House Minority Whip Steve Scalise objects to this ritual — not the failing, but the trying. He grasped for a comparison to demonstrate the absurdity of being stampeded into enacting safety regulations merely because a ghastly tragedy occurred. He settled, strangely, on 9/11.
After that tragedy, he explained, nobody limited access to the weapon that was used, airplanes:
Airplanes were used that day as the weapon to kill thousands of people and to inflict terror on our country. There wasn’t a conversation about banning airplanes. There was a conversation about connecting the dots. How we can try to figure out if there are signs we can see to stop the next attack from happening.
Scalise may have borrowed this comparison from his colleague, Lauren Boebert, who recently asserted, “When 9/11 happened, we didn’t ban planes. We secured the cockpits.” But relying on Boebert as a source of well-grounded, factual analysis is generally not a good idea.
In fact, after 9/11, Congress enacted sweeping restrictions on air travel. Before 9/11, you only had to pass through a metal detector to get onto a flight. You didn’t need a photo ID, you didn’t need to remove your shoes, you didn’t need to pass through a body scanner, you could bring liquids on board, and your family could come meet you at the gate. The “no-fly list” didn’t even exist.

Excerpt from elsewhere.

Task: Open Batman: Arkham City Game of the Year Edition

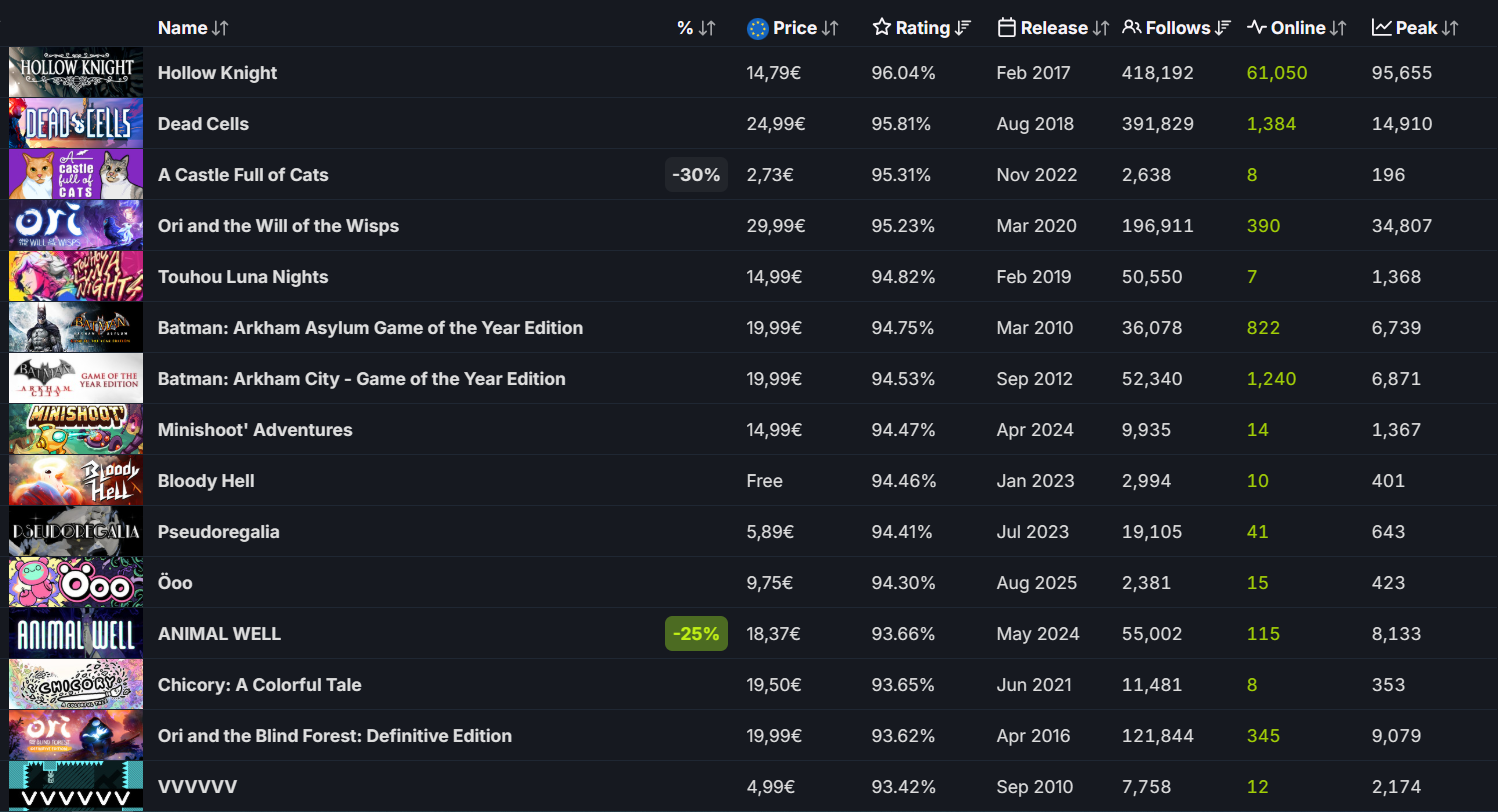Action: coord(361,379)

After Congress passed the Aviation and Transportation Security Act, and then beefed up security with a series of subsequent measures, none of that is true. Now, law-abiding citizens are subject to a great deal of hassle. A couple years ago, my wife, who is not a terrorist, was pulled aside and subjected to a pat-down search because she mistakenly included some soup in the meal she packed for her flight.
Whether or not one agrees with all these measures, it’s very clear why they exist: to deny a tiny number of dangerous maniacs access to a dangerous weapon. That is the precise inconvenience Scalise refuses to impose on gun owners.

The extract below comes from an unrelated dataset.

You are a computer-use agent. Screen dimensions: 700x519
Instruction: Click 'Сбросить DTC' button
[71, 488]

As ridiculous as Scalise’s assumption that 9/11 did not lead to federal restrictions on access to airplanes is, don’t sleep on the next part of his answer. (“There was a conversation about connecting the dots. How we can try to figure out if there are signs we can see to stop the next attack from happening.”) In fact, the Bush administration connected the dots from the 9/11 attacks to Saddam Hussein’s Iraq, which had absolutely no connection to the attacks at all. Not a very smart comparison!